I could write a book on how to research for fiction and where to find information. Books have been written on that topic. In this post, I’m going to outline some of the sources that are most useful to me. Keep in mind that most of my research is of a historical nature, as my interest is mainly in historical fiction. However, if you are, for example, writing in the fantasy genre, learning about certain periods of history never hurts. These are in no particular order.
1. The Internet – A great place to start gathering info. Be careful what you trust, though. Wikipedia, while great in giving you general, overview type information, is an encyclopedia written by the community. However, the references that are listed at the bottom of each article are usually worth peeking at and can yield some trustworthy information.
2. The library – Yes, they still exist. Even more exciting, they’re filled with books. Remember books? Researching at the library these days is easier than it used to be. Card catalogs have long since been replaced with electronic versions that allow you to find the location of the information you seek quickly. If you need help, most libraries still have a reference desk–don’t be afraid to ask. Just make sure that you write down the copyright information of each book you use.
3. Museums – My entire book, Out of the Sea was originally inspired by numerous visits to Mystic Seaport: Museum of America and the Sea. I find living history museums to be immensely helpful as they are staffed with knowledgeable persons. Another museum that’s helped me along with this book is Old Sturbridge Village.
4. Documentaries – My favorites are those aired on the History channel.
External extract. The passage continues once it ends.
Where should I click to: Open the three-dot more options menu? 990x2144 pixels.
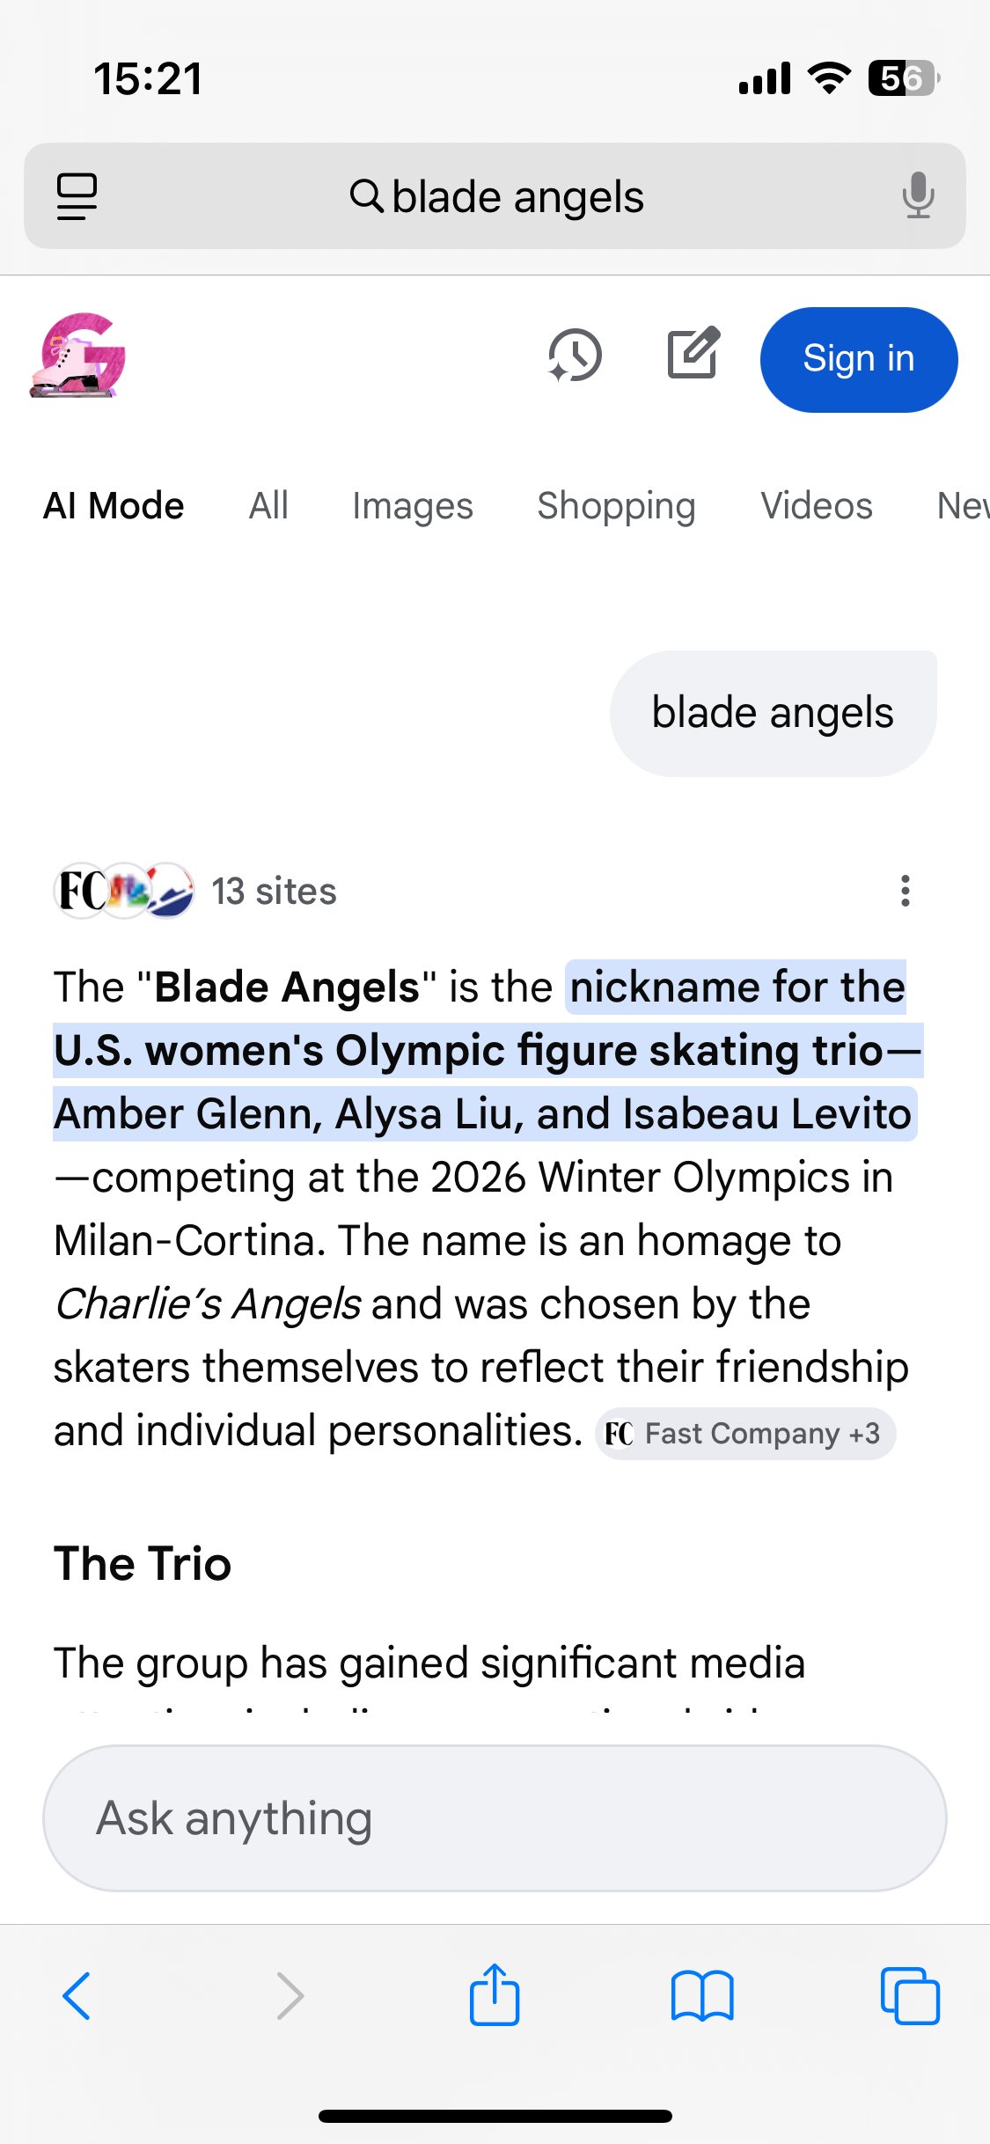(905, 891)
Like the internet, these are great for giving you a general understanding.
5. Scholarly journals – Okay, this one is a little less easily found than the others, unless you have rights to use a university library. Even then, you may only be able to read articles on site (unless you are currently enrolled at that school). However, if you really want to get into the details, and your town library isn’t providing well enough by way of books, then scholarly journals will be a rich source of information.
There are other places to research of course. There are also a number of methods by which to conduct, track and best implement research, but that’s for another day. I hope this list helps you on your way to developing a rich story.